* [Collected data]:
------------------------------------------------------------

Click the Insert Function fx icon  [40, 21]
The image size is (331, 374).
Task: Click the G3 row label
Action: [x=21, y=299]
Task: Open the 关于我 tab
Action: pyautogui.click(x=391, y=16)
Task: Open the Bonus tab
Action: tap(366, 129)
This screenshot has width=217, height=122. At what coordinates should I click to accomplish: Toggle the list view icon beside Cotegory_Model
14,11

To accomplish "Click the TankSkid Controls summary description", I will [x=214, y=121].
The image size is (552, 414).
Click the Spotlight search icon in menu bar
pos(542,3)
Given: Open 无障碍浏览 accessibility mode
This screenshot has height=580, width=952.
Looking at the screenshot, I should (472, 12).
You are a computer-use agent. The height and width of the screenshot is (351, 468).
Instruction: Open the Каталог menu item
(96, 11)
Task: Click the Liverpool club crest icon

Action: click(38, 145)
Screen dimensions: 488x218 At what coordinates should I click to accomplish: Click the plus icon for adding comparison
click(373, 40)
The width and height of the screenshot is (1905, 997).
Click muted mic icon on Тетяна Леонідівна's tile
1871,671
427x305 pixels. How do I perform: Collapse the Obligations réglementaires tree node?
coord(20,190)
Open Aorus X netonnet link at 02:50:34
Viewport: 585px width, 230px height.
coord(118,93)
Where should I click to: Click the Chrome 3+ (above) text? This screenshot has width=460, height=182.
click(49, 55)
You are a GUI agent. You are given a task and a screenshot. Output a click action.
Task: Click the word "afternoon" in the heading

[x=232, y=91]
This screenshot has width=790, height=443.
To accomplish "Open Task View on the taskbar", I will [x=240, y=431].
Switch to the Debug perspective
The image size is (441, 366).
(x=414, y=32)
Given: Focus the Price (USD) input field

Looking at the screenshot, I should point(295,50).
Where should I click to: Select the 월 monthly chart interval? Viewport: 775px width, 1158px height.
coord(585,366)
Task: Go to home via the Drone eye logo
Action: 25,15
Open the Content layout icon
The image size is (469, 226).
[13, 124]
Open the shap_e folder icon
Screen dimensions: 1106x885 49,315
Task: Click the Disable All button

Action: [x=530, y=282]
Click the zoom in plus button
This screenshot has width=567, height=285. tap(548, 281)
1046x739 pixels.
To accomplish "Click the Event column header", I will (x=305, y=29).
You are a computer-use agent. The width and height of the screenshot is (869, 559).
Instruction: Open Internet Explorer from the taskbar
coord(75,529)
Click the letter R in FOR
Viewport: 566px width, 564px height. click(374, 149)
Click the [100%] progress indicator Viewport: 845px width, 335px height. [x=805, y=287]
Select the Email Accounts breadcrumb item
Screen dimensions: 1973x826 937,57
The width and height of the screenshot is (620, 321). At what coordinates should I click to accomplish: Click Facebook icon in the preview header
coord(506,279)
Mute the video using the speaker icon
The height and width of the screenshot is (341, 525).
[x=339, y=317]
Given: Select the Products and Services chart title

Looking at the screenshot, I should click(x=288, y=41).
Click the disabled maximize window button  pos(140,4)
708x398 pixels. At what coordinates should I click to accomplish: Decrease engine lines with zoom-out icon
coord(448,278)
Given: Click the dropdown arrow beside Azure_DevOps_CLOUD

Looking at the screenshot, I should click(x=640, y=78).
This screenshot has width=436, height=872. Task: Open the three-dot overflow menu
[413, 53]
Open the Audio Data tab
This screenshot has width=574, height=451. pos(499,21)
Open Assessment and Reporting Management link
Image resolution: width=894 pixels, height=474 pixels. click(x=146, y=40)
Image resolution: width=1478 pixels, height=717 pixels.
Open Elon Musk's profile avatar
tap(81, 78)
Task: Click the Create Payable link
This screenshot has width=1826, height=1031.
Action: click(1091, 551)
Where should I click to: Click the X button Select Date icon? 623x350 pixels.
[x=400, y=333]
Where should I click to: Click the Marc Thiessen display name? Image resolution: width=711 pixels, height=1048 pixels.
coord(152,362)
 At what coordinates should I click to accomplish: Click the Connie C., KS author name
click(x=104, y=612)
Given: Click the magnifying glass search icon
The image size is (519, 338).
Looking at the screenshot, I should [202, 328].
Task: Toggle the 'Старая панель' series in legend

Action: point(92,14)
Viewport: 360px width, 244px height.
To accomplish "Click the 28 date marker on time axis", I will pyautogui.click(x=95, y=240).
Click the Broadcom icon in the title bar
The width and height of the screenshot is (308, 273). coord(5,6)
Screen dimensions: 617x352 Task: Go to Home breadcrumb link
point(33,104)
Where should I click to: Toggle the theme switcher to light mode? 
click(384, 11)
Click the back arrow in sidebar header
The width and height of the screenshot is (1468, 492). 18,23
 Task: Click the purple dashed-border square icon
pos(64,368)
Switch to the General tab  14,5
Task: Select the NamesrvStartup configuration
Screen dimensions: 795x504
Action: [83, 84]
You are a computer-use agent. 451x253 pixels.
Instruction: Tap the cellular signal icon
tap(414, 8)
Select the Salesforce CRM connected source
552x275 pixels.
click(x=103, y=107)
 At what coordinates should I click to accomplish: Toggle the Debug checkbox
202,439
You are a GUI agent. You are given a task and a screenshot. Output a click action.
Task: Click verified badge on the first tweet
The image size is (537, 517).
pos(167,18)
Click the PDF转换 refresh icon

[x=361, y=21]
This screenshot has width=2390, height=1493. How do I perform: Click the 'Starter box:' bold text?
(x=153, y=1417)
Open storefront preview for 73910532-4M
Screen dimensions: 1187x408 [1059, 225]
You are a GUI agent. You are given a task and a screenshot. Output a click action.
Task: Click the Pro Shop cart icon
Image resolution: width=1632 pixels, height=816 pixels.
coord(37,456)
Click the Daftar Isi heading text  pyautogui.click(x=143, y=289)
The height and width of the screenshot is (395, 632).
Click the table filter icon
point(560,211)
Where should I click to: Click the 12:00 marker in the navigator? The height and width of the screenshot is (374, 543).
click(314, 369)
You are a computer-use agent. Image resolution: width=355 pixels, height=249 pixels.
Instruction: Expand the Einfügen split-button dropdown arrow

------------------------------------------------------------

* [WORK REQUIRED]: The data above is to be restated line for line, word for word.

* [SOLUTION FOR THIS TASK]:
Click the Insert Function fx icon  [40, 21]
The image size is (331, 374).
Task: Click the G3 row label
Action: [x=21, y=299]
Task: Open the 关于我 tab
Action: pyautogui.click(x=391, y=16)
Task: Open the Bonus tab
Action: tap(366, 129)
This screenshot has width=217, height=122. At what coordinates should I click to accomplish: Toggle the list view icon beside Cotegory_Model
14,11

To accomplish "Click the TankSkid Controls summary description", I will [x=214, y=121].
The image size is (552, 414).
Click the Spotlight search icon in menu bar
pos(542,3)
Given: Open 无障碍浏览 accessibility mode
This screenshot has height=580, width=952.
Looking at the screenshot, I should (472, 12).
You are a computer-use agent. The height and width of the screenshot is (351, 468).
Instruction: Open the Каталог menu item
(96, 11)
Task: Click the Liverpool club crest icon

Action: click(38, 145)
Screen dimensions: 488x218 At what coordinates should I click to accomplish: Click the plus icon for adding comparison
click(373, 40)
The width and height of the screenshot is (1905, 997).
Click muted mic icon on Тетяна Леонідівна's tile
1871,671
427x305 pixels. How do I perform: Collapse the Obligations réglementaires tree node?
coord(20,190)
Open Aorus X netonnet link at 02:50:34
Viewport: 585px width, 230px height.
coord(118,93)
Where should I click to: Click the Chrome 3+ (above) text? This screenshot has width=460, height=182.
click(49, 55)
You are a GUI agent. You are given a task and a screenshot. Output a click action.
Task: Click the word "afternoon" in the heading

[x=232, y=91]
This screenshot has width=790, height=443.
To accomplish "Open Task View on the taskbar", I will [x=240, y=431].
Switch to the Debug perspective
The image size is (441, 366).
(x=414, y=32)
Given: Focus the Price (USD) input field

Looking at the screenshot, I should point(295,50).
Where should I click to: Select the 월 monthly chart interval? Viewport: 775px width, 1158px height.
coord(585,366)
Task: Go to home via the Drone eye logo
Action: 25,15
Open the Content layout icon
The image size is (469, 226).
[13, 124]
Open the shap_e folder icon
Screen dimensions: 1106x885 49,315
Task: Click the Disable All button

Action: [x=530, y=282]
Click the zoom in plus button
This screenshot has width=567, height=285. tap(548, 281)
1046x739 pixels.
To accomplish "Click the Event column header", I will (x=305, y=29).
You are a computer-use agent. The width and height of the screenshot is (869, 559).
Instruction: Open Internet Explorer from the taskbar
coord(75,529)
Click the letter R in FOR
Viewport: 566px width, 564px height. click(374, 149)
Click the [100%] progress indicator Viewport: 845px width, 335px height. [x=805, y=287]
Select the Email Accounts breadcrumb item
Screen dimensions: 1973x826 937,57
The width and height of the screenshot is (620, 321). At what coordinates should I click to accomplish: Click Facebook icon in the preview header
coord(506,279)
Mute the video using the speaker icon
The height and width of the screenshot is (341, 525).
[x=339, y=317]
Given: Select the Products and Services chart title

Looking at the screenshot, I should click(x=288, y=41).
Click the disabled maximize window button  pos(140,4)
708x398 pixels. At what coordinates should I click to accomplish: Decrease engine lines with zoom-out icon
coord(448,278)
Given: Click the dropdown arrow beside Azure_DevOps_CLOUD

Looking at the screenshot, I should click(x=640, y=78).
This screenshot has width=436, height=872. Task: Open the three-dot overflow menu
[413, 53]
Open the Audio Data tab
This screenshot has width=574, height=451. pos(499,21)
Open Assessment and Reporting Management link
Image resolution: width=894 pixels, height=474 pixels. click(x=146, y=40)
Image resolution: width=1478 pixels, height=717 pixels.
Open Elon Musk's profile avatar
tap(81, 78)
Task: Click the Create Payable link
This screenshot has width=1826, height=1031.
Action: click(1091, 551)
Where should I click to: Click the X button Select Date icon? 623x350 pixels.
[x=400, y=333]
Where should I click to: Click the Marc Thiessen display name? Image resolution: width=711 pixels, height=1048 pixels.
coord(152,362)
 At what coordinates should I click to accomplish: Click the Connie C., KS author name
click(x=104, y=612)
Given: Click the magnifying glass search icon
The image size is (519, 338).
Looking at the screenshot, I should [202, 328].
Task: Toggle the 'Старая панель' series in legend

Action: point(92,14)
Viewport: 360px width, 244px height.
To accomplish "Click the 28 date marker on time axis", I will pyautogui.click(x=95, y=240).
Click the Broadcom icon in the title bar
The width and height of the screenshot is (308, 273). coord(5,6)
Screen dimensions: 617x352 Task: Go to Home breadcrumb link
point(33,104)
Where should I click to: Toggle the theme switcher to light mode? 
click(384, 11)
Click the back arrow in sidebar header
The width and height of the screenshot is (1468, 492). 18,23
 Task: Click the purple dashed-border square icon
pos(64,368)
Switch to the General tab  14,5
Task: Select the NamesrvStartup configuration
Screen dimensions: 795x504
Action: [83, 84]
You are a computer-use agent. 451x253 pixels.
Instruction: Tap the cellular signal icon
tap(414, 8)
Select the Salesforce CRM connected source
552x275 pixels.
click(x=103, y=107)
 At what coordinates should I click to accomplish: Toggle the Debug checkbox
202,439
You are a GUI agent. You are given a task and a screenshot. Output a click action.
Task: Click verified badge on the first tweet
The image size is (537, 517).
pos(167,18)
Click the PDF转换 refresh icon

[x=361, y=21]
This screenshot has width=2390, height=1493. How do I perform: Click the 'Starter box:' bold text?
(x=153, y=1417)
Open storefront preview for 73910532-4M
Screen dimensions: 1187x408 [1059, 225]
You are a GUI agent. You are given a task and a screenshot. Output a click action.
Task: Click the Pro Shop cart icon
Image resolution: width=1632 pixels, height=816 pixels.
coord(37,456)
Click the Daftar Isi heading text  pyautogui.click(x=143, y=289)
The height and width of the screenshot is (395, 632).
Click the table filter icon
point(560,211)
Where should I click to: Click the 12:00 marker in the navigator? The height and width of the screenshot is (374, 543).
click(314, 369)
You are a computer-use agent. Image resolution: width=355 pixels, height=249 pixels.
Instruction: Expand the Einfügen split-button dropdown arrow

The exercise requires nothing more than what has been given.